Anthropic warns tokenized stock may be void as market prices $1T valuation
Anthropic warns that tokenized products offering exposure to its private shares are void, as prediction markets imply a trillion-dollar valuation for the AI company.

Anthropic, the AI company behind Claude, has escalated its fight against unauthorized tokenized stock products, warning investors that any unapproved sale or transfer of its shares is void. The warning comes as prediction markets imply a trillion-dollar valuation for the private company, fueling demand for pre-IPO exposure among retail traders.

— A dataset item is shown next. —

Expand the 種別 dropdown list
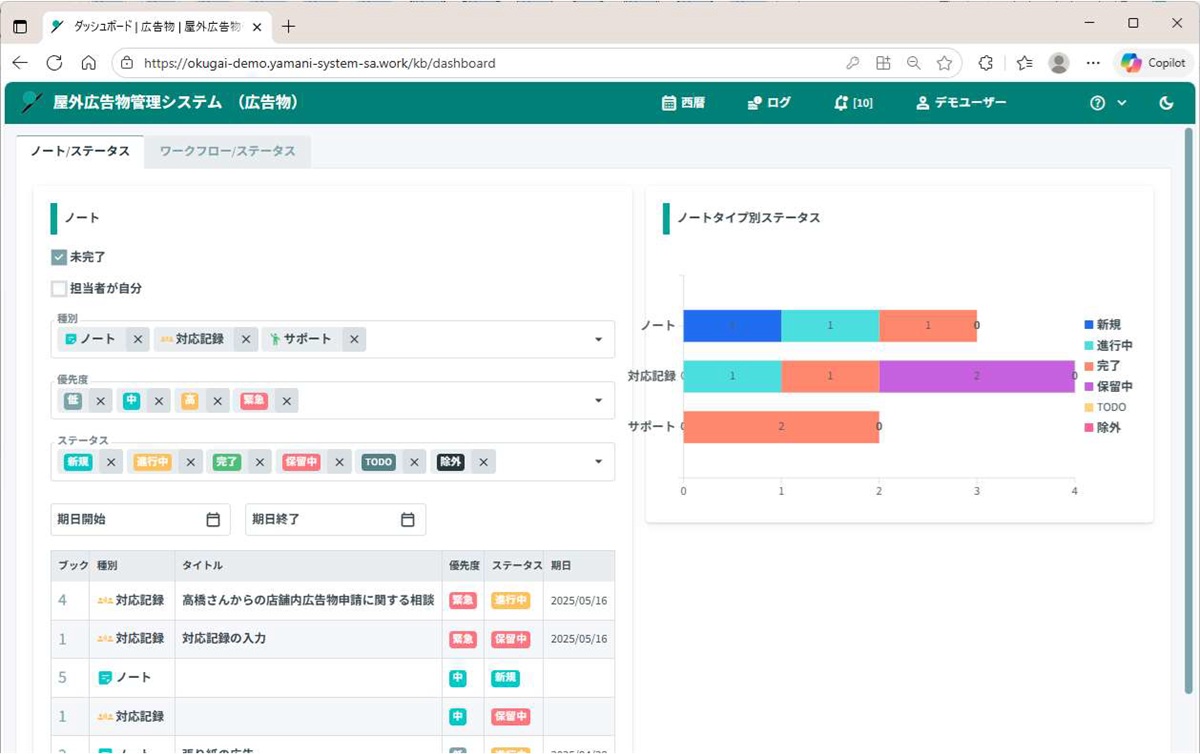Viewport: 1200px width, 754px height. (x=598, y=340)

Anthropic updated its investor-warning page to state that special purpose vehicles (SPVs) are not permitted to acquire its stock, and any transfer of shares to an SPV is void under its transfer restrictions. The company also said offers to invest in its past or future financing rounds through an SPV are prohibited. This move targets a growing trend where tokenized platforms repackage restricted private shares for retail investors, often using blockchain-based tokens to represent ownership. For crypto traders, this highlights the regulatory and legal risks of tokenized real-world assets (RWAs), which have become a popular sector in digital assets. NowPrice's real-time crypto quotes show the broader market's reaction to such regulatory news, with traders monitoring how these developments affect the RWA token ecosystem.

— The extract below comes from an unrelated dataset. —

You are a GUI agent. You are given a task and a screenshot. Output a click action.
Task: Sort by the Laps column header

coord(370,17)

Looking ahead, the key question is whether tokenized stock platforms will comply with Anthropic's warnings or face legal action. The outcome could set a precedent for how other private companies like OpenAI and SpaceX handle similar tokenized offerings. Traders should watch for any regulatory statements from the SEC or other authorities, as well as updates from the tokenization platforms themselves. The case also underscores the ongoing tension between traditional corporate governance and the decentralized ethos of crypto markets.